イゼット果敢、最多勢力のその後……(スタンダード)

岩SHOW
 
 

 《コーリ鋼の短刀》がスタンダードで禁止された。モダンやレガシーでも強いカードなので、スタンダードに存在するにはオーバーパワーな存在だったのかもしれない。スタンダードのカードプールが広くなったことで、軽い呪文がクリーチャー・非クリーチャー問わず環境に多くなっている現スタンダード、1ターンに2回のアクションでモンク・トークンを生成するという条件を満たすのは簡単なことになっていた。

 コーリ鋼と言えばイゼット(青赤)の果敢デッキ。モンクをはじめ《嵐追いの才能》のカワウソなど、非クリーチャー呪文を唱えることでパワーが上昇する果敢やそれに準ずる能力を持った面々を展開、青の《選択》《手練》《食糧補充》……要するに次のアクションに繋がるドローなど手札補充呪文を連打。これにより果敢クリーチャーを膨れ上がらせつつ短刀からのモンクで数の勝負でも上回りつつ……環境の大半のデッキを蹴散らすヤバいデッキだった。

++++

> [やること]
a - 本文によると、スタンダードで禁止されたカードは何ですか。
b - 本文のうち「イゼット果敢、最多勢力のその後……(スタンダード)」から「蹴散らすヤバいデッキだった。」までを、一字も変えずにすべて書き出してください。
一覧は本文とは別個の資料です。

> [一覧の抜粋]

++++

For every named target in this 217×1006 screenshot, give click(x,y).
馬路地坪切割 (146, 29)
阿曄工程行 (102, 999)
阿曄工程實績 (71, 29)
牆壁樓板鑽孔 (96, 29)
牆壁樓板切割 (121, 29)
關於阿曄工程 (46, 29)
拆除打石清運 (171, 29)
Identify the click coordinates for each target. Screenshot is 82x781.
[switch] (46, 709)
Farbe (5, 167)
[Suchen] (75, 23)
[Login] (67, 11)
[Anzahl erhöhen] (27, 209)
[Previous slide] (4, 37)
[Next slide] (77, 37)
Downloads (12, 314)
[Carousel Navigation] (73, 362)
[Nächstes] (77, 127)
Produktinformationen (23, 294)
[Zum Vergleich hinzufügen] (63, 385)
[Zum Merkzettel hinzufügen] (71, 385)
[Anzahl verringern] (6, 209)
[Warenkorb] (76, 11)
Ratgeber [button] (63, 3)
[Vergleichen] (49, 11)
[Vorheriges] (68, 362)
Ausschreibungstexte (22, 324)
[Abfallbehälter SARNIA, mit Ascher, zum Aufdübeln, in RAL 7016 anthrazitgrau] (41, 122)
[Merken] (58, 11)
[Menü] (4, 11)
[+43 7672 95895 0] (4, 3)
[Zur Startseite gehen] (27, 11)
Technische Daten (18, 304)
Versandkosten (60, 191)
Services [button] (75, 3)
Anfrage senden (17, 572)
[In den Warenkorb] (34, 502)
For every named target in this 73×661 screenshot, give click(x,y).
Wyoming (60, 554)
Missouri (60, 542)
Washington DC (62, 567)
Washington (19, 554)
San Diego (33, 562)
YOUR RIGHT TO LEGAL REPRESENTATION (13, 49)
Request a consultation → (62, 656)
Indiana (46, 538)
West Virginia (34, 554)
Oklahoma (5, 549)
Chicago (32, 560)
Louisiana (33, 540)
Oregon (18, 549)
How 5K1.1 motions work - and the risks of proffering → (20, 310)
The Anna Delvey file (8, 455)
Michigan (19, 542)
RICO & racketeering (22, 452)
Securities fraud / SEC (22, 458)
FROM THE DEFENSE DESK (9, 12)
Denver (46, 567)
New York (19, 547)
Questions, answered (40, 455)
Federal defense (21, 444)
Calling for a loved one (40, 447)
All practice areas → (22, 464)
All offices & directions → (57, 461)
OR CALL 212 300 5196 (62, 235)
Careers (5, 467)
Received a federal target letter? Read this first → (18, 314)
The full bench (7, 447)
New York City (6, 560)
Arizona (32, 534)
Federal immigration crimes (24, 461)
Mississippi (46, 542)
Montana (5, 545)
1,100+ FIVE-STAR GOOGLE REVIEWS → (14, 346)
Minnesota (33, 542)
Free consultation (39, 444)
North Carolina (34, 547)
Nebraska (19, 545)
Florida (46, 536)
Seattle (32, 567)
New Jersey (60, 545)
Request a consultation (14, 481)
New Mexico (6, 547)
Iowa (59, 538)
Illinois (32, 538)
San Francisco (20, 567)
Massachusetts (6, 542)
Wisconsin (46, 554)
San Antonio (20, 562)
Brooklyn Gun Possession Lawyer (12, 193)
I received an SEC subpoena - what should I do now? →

++++

> [各問の解答]
a - 《コーリ鋼の短刀》です。

b -
イゼット果敢、最多勢力のその後……(スタンダード)

岩SHOW
 
 

 《コーリ鋼の短刀》がスタンダードで禁止された。モダンやレガシーでも強いカードなので、スタンダードに存在するにはオーバーパワーな存在だったのかもしれない。スタンダードのカードプールが広くなったことで、軽い呪文がクリーチャー・非クリーチャー問わず環境に多くなっている現スタンダード、1ターンに2回のアクションでモンク・トークンを生成するという条件を満たすのは簡単なことになっていた。

 コーリ鋼と言えばイゼット(青赤)の果敢デッキ。モンクをはじめ《嵐追いの才能》のカワウソなど、非クリーチャー呪文を唱えることでパワーが上昇する果敢やそれに準ずる能力を持った面々を展開、青の《選択》《手練》《食糧補充》……要するに次のアクションに繋がるドローなど手札補充呪文を連打。これにより果敢クリーチャーを膨れ上がらせつつ短刀からのモンクで数の勝負でも上回りつつ……環境の大半のデッキを蹴散らすヤバいデッキだった。